Train the machine learning algorithm with the training set#

# Create linear regression object
linear_regression = LinearRegression()

# Train the model using the training sets
linear_regression.fit(X_train, y_train)
LinearRegression()
In a Jupyter environment, please rerun this cell to show the HTML representation or trust the notebook.
On GitHub, the HTML representation is unable to render, please try loading this page with nbviewer.org.

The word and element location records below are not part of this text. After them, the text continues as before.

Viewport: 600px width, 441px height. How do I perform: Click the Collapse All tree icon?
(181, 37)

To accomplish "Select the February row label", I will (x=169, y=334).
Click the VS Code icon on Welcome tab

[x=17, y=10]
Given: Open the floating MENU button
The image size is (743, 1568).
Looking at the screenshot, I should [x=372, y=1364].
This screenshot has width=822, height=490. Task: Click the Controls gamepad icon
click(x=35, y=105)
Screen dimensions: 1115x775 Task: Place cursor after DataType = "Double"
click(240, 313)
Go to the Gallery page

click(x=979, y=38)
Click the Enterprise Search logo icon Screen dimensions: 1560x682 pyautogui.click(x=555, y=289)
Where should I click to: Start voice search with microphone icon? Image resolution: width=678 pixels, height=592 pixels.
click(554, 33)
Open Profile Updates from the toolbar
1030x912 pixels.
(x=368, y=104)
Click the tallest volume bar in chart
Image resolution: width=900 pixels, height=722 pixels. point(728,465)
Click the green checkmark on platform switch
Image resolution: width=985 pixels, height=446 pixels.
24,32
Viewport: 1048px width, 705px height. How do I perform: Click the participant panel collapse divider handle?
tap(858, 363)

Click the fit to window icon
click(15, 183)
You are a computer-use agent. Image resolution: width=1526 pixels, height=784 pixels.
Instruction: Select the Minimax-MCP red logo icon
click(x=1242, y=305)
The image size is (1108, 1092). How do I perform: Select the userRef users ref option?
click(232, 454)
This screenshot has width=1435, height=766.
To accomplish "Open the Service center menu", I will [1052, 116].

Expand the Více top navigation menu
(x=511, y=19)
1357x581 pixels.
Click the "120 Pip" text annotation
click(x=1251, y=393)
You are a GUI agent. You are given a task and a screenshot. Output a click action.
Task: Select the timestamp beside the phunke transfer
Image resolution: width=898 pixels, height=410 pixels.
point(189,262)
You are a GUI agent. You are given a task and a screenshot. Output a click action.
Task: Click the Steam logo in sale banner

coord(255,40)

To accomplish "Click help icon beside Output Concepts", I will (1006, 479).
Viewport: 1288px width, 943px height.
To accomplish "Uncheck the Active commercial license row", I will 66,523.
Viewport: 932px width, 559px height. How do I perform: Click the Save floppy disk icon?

Test the performance of the trained model with the test set using numerical metrics and visual analysis#

# Make predictions using the testing set
y_pred = linear_regression.predict(X_test)
# The coefficients
print("Coefficients:", linear_regression.coef_, linear_regression.intercept_)
print()

# The mean squared error
print("Mean squared error: %.2f" % mean_squared_error(y_test, y_pred))
print("Root mean squared error: %.2f" % np.sqrt(mean_squared_error(y_test, y_pred)))
print()

# The coefficient of determination (r2 score): 1 is perfect prediction
print("R2-Score: %.2f" % r2_score(y_test, y_pred))
print()

# Percent error (absolute)
percent_error = np.average(np.abs(y_test-y_pred)/y_test)*100
print("Absolute Percent Error: %.2f" % percent_error)
Coefficients: [452.64260345 729.98001339] 152.18550197546563

Mean squared error: 3770.22
Root mean squared error: 61.40

R2-Score: 0.38

Absolute Percent Error: 47.94
# Plot outputs
plt.scatter(X_test[:,0], y_test, color="red", label="True")
plt.scatter(X_test[:,0], y_pred, color="blue", label="Predicted")
plt.legend()
<matplotlib.legend.Legend at 0x14ac84e50>
_images/4ab0dc07c7e22a884af2cb8ccae779b799f9659754276836b58adca71636aa6c.png

(Optional) Improve the performance of the algorithm by either reformatting the data OR changing the parameters of the machine learning algorithm#

  • Choose different features or a different number of features?

  • Choose a different amount of test data (i.e. train the model with more data)?

  • Use a different machine learning algorithm?

  • Use a design matrix (Pre-Class and In-Class Assignment)?